Our final class project was eye-opening to say the least. I learned a lot about the city of Baltimore and it's inhabitants. I always felt I was doing more than a school project; what we were trying to accomplish was too important and necessitated much more work, effort, and cooperation than a school project would have needed.

This project provided us with life experience. We had to work very closely with our group members and with the community of Baltimore. These were the most important elements of the project: needing to work as part of team and having to understand and properly portray the story of the people of Baltimore who's voices go unheard. These cannot be changed for future students taking this course.

Working as a team and knowing your role in it worked great for my group, but I believe the cooperation and dedication we had to one another was fairly unusual. I think that in order to best prepare groups for the work they will be doing, they need to do some kind of group work or activities before hand, however I'm unsure of how to best do this. Possibly groups could simply learn how to edit audio or have mock interviews with each other just to figure out what everyone is best at, they could work on easier assignments first that require teamwork, or maybe they could go into Baltimore to start getting a more personal understanding of what they are doing.

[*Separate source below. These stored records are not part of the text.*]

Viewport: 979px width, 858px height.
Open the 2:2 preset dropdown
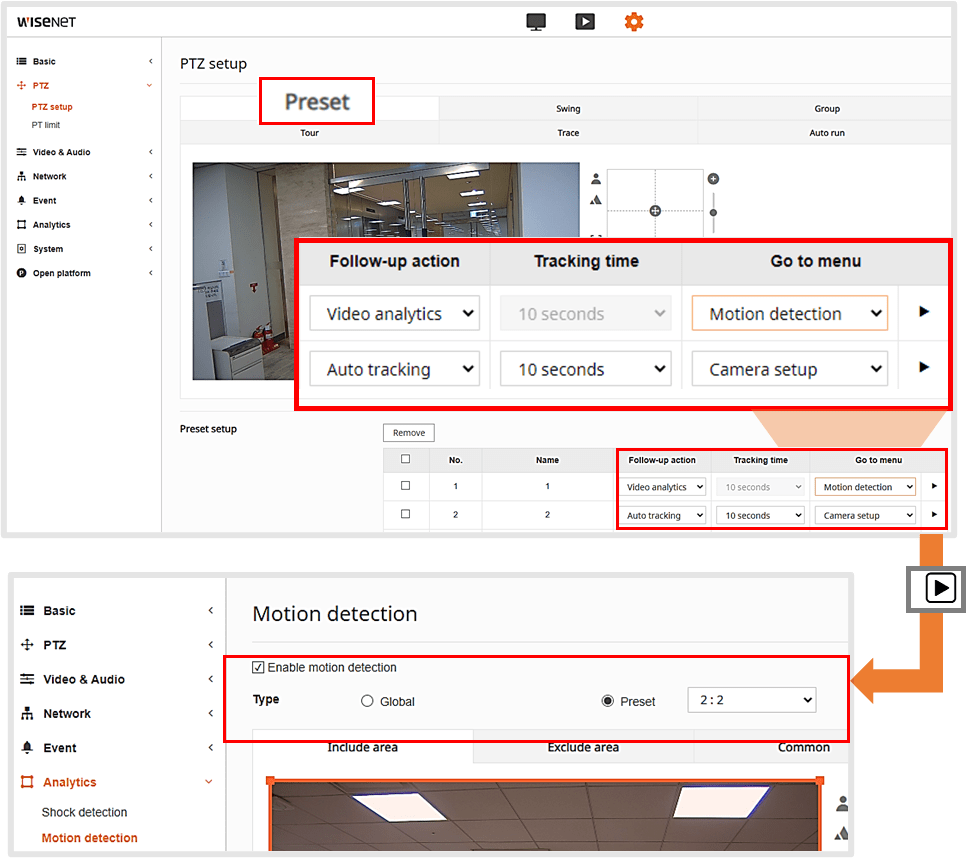pyautogui.click(x=751, y=701)
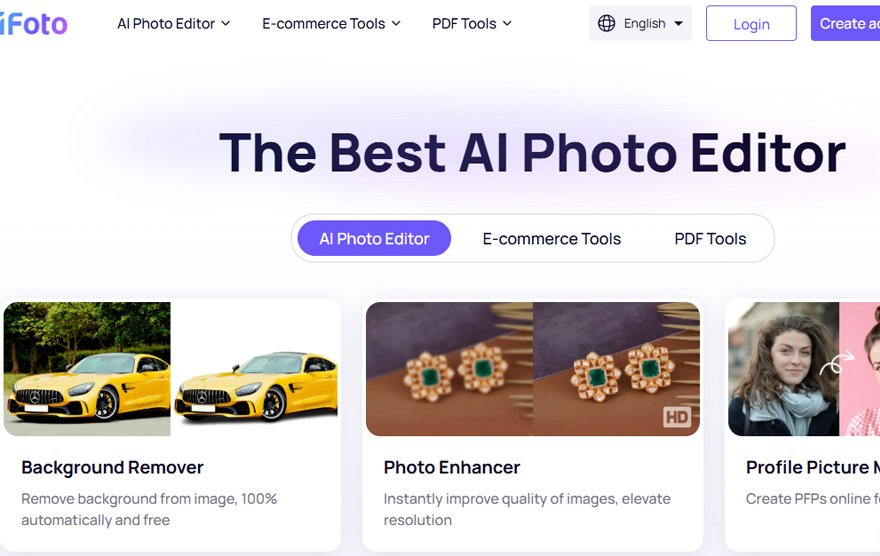This screenshot has width=880, height=556.
Task: Click the HD badge on earrings image
Action: [677, 417]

This semester, the most important thing I learned was that race still plays a very large role in today's society than I believed it ever could; people are still clearly discriminated against without the world at large knowing about it. I honestly wasn't sure what I expected to learn from this class, but I feel that I have become more aware of the world around me after this course. I was guilty of making assumptions of people who don't deserve that. I consider the history of what has happened in our country that has affected them personally and had a great influence in both placing them in the horrible living conditions, or lack there of, that they must endure, and in earning them unjust assumptions and treatment from the world around them.

Now what I want to know is what can be done to, at a local level, make the lives for Baltimore citizens normal, uninfluenced by the past. I know that it would at least require for the city of Baltimore to provide plenty of affordable and healthy housing, but that won't be enough; and on a national level that probably won't even scratch the surface. On a personal level, I need to not fall back into old ways, and try to help others understand what's happening where I can. Hopefully, if enough people were to do this it would eventually inspire positive change. Change is hard for a lot of people though, they're afraid of it even if it leads to the greatest possible outcome. How do you combat that?